Manchester, Leeds, Sheffield and Liverpool universities risk funding and job cuts as north slips in academic research rankings
Northern universities such as Manchester, Leeds, Sheffield and Liverpool are at risk of having their funding slashed and may be forced to cut some staff, after a league table assessing the quality of research in the UK saw them all drop down the list.
Oxford came top in the research stakes again, with UCL moving into second place ahead of cambridge, since the last league was released by the Higher Education Funding Council for England in 2008.
The Research Excellence Framework (REF) will be used to allocate funding of around £2bn a year to universities between 2015 and 2021.
The listings have been a source of controversy; in the past a poor rating has led to academic staff losing their jobs.
Critics of the REF have said it's not fit for purpose, that it discourages innovation, and has created an atmosphere of unwanted competitiveness and bullying.
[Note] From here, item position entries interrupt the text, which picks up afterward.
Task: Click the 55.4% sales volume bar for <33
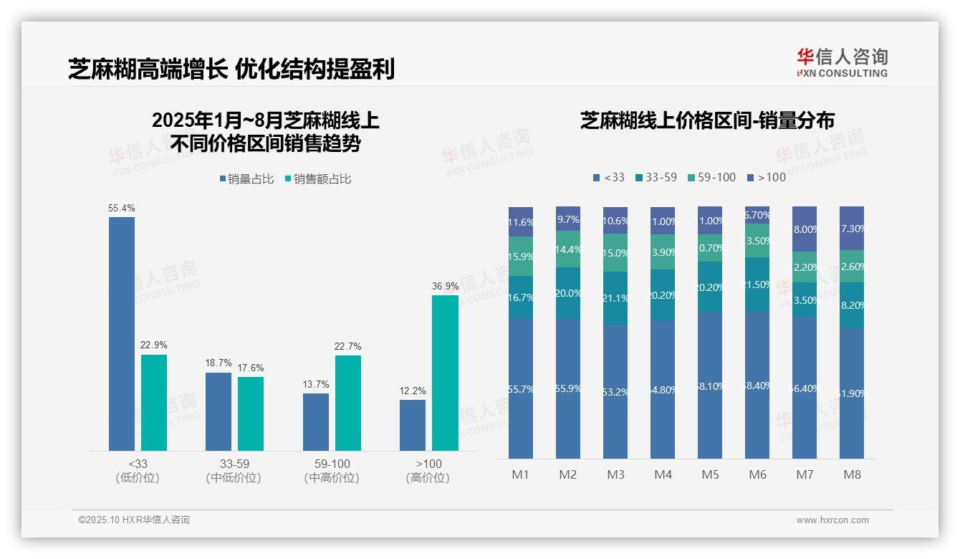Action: click(x=122, y=333)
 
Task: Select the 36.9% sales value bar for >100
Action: click(x=445, y=373)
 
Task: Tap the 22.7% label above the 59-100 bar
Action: click(x=347, y=347)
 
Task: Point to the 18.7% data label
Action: click(x=219, y=364)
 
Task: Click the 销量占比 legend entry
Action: click(x=246, y=179)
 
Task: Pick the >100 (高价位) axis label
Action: click(x=428, y=471)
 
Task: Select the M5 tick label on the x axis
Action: click(x=710, y=474)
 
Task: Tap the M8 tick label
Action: click(x=852, y=474)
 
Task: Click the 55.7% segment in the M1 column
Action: click(x=521, y=388)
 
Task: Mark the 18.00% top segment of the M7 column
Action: click(x=805, y=229)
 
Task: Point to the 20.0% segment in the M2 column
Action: click(x=568, y=293)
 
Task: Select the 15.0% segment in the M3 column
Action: click(x=615, y=253)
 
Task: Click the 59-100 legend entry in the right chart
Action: click(x=711, y=178)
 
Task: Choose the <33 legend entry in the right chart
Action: click(x=608, y=178)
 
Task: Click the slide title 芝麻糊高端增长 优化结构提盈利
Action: click(x=231, y=70)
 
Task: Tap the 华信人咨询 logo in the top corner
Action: click(x=842, y=62)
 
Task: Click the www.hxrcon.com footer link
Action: click(x=832, y=520)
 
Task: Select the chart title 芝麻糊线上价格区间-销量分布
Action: click(x=707, y=120)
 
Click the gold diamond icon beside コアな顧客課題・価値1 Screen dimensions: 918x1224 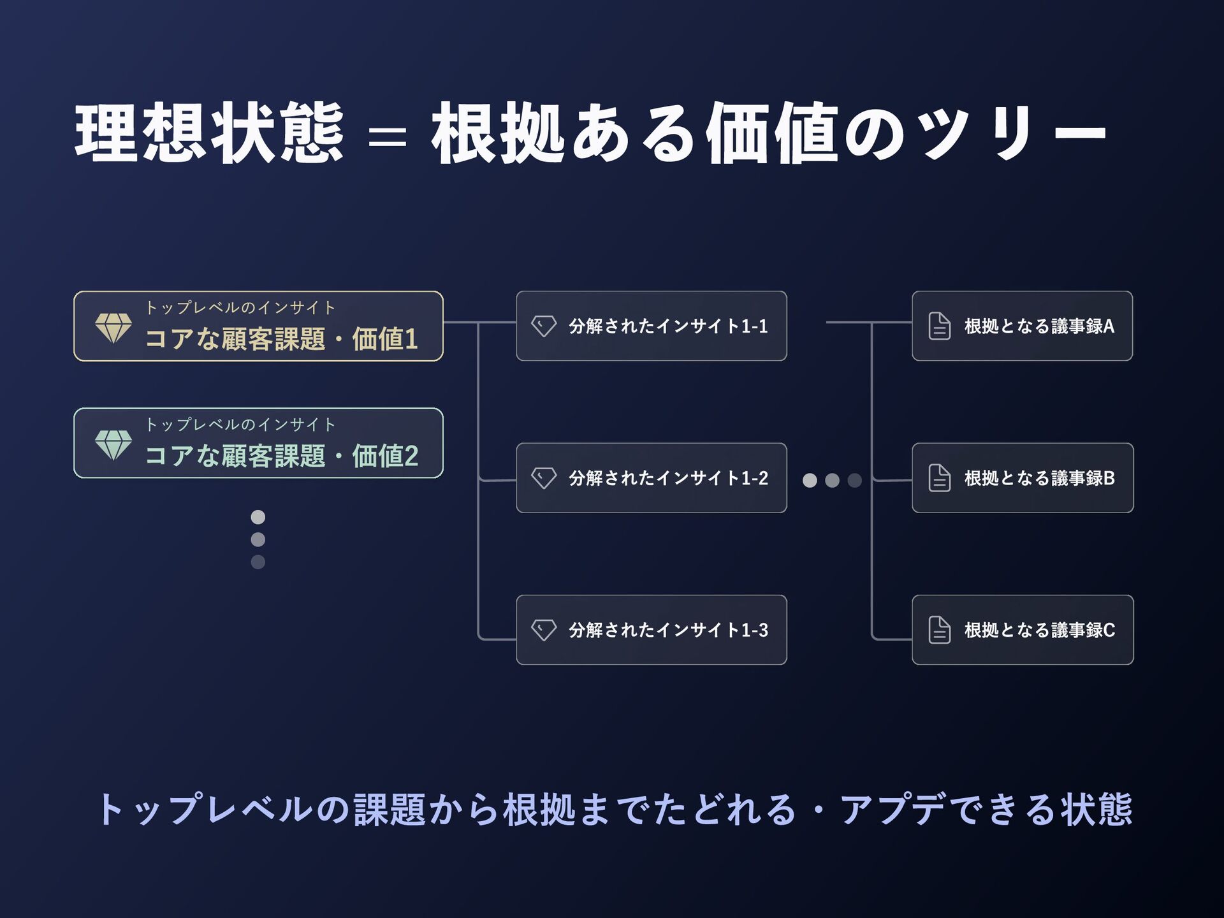(x=113, y=328)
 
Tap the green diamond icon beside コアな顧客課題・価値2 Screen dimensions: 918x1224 (x=113, y=444)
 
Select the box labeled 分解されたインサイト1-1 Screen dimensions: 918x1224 (x=651, y=326)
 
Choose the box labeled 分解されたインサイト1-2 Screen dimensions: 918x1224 (x=651, y=477)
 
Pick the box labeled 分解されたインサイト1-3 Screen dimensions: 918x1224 (x=651, y=630)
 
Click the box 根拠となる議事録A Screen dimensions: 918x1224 (x=1022, y=326)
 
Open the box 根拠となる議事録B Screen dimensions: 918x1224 (x=1022, y=477)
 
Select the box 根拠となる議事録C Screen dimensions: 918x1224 (x=1022, y=630)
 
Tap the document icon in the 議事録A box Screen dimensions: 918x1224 (x=939, y=326)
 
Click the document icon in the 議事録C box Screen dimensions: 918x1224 (x=939, y=630)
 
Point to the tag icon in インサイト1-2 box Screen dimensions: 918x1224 (x=544, y=477)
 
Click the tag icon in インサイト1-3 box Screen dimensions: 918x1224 (x=544, y=630)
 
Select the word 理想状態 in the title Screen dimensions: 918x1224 (x=209, y=133)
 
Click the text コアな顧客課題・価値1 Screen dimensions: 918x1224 (x=281, y=339)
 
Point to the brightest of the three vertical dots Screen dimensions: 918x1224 (x=258, y=516)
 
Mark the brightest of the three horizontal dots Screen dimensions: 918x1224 (x=810, y=480)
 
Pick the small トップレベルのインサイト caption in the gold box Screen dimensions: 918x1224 (x=240, y=308)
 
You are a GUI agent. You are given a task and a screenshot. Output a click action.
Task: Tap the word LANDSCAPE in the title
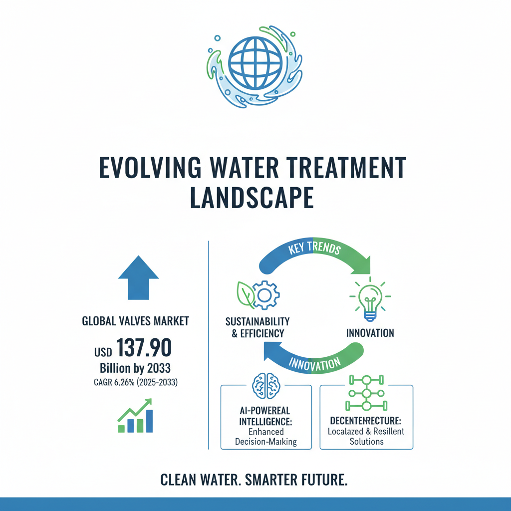pos(252,198)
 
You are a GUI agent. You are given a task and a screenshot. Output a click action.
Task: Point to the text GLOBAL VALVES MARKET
pos(135,321)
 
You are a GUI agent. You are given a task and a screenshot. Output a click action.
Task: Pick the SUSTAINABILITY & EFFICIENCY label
pos(257,327)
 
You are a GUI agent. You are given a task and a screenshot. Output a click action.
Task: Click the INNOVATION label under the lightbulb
pos(370,333)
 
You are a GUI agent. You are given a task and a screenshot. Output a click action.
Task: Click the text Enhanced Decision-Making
pos(266,437)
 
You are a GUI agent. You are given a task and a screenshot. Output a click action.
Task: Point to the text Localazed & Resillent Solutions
pos(366,437)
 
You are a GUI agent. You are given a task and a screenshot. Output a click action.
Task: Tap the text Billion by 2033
pos(135,369)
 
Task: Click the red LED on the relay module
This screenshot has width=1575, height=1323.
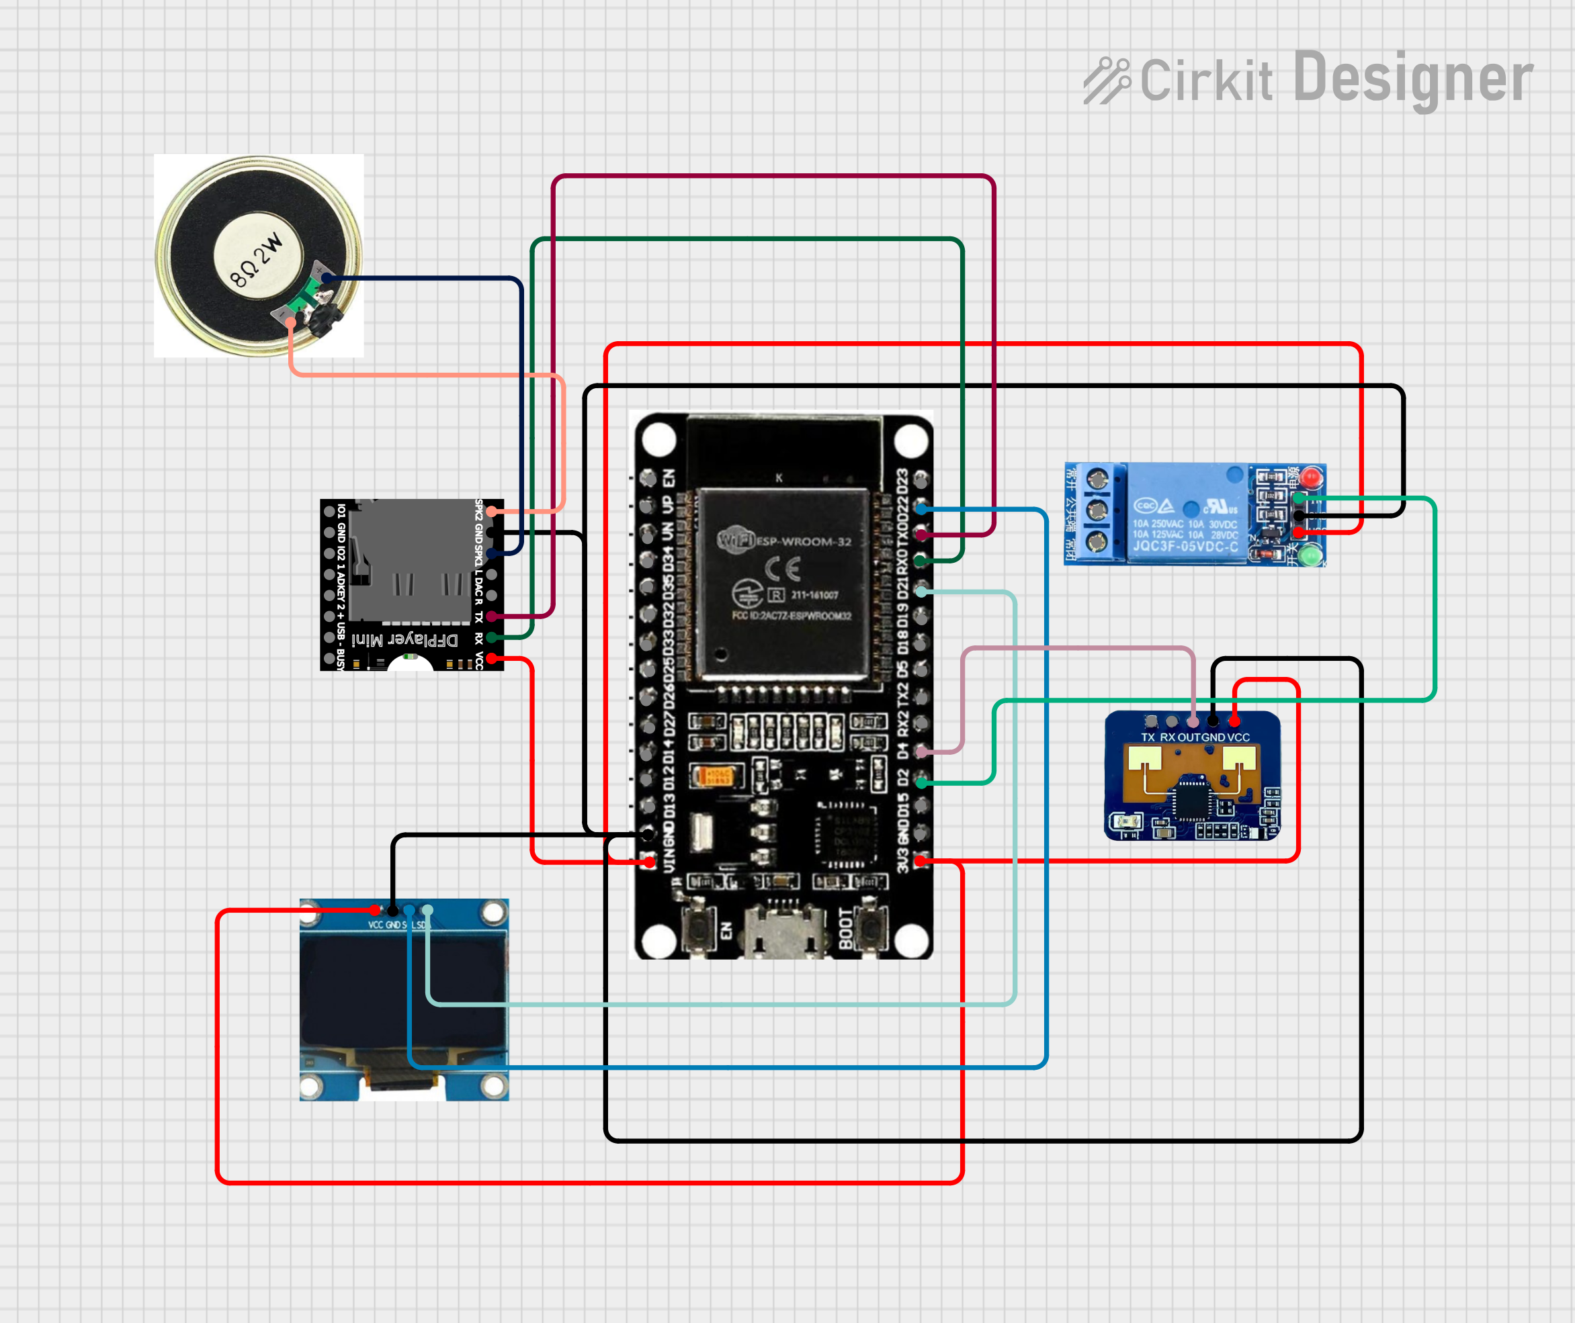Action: [x=1311, y=477]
It has been met with heavy criticism from a number of academics.
Manchester University slipped from fourth to fifth, Leeds dropped from eight to 10th, Sheffield ninth to 12th and Liverpool was the biggest loser, falling from 18th to 22nd.
William Cullerne Bown, founder and executive chairman of Research Fortnight, said: "The biggest losers are Manchester, Liverpool, Sheffield, Birmingham, and Leeds. The North is taking a hammering. Oxbridge wins. London wins bigger. Almost everyone else in England loses."
Staff at Warwick University have already been told that their jobs may be at risk if they failed to meet a research income target, reported the Independent.